++++ Source material

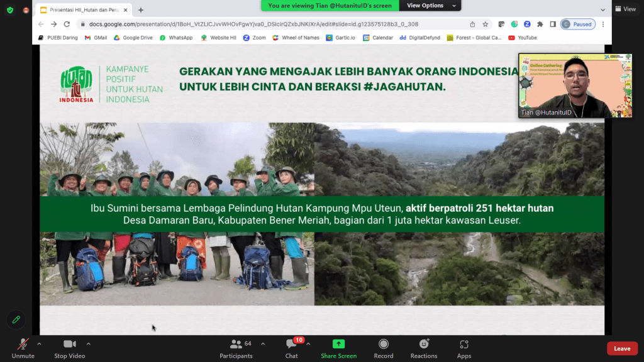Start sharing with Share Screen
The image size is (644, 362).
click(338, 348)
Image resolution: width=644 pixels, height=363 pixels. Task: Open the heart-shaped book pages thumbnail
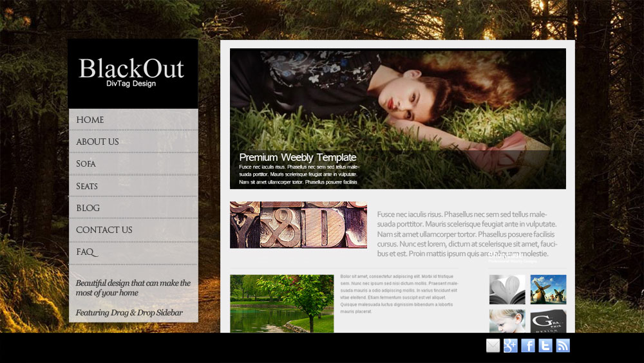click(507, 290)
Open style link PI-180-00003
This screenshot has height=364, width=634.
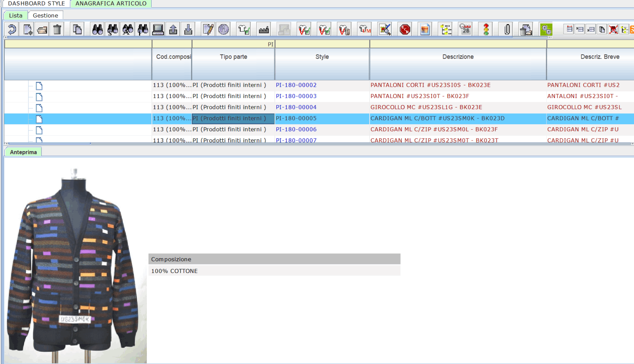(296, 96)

++++++++

__The task__. The lines wanted are those from the one with "Open style link PI-180-00003" to the end of the entries above, repeated exactly, both ends included. Leave out the pictures.

__Result below__.
Open style link PI-180-00003
This screenshot has height=364, width=634.
(296, 96)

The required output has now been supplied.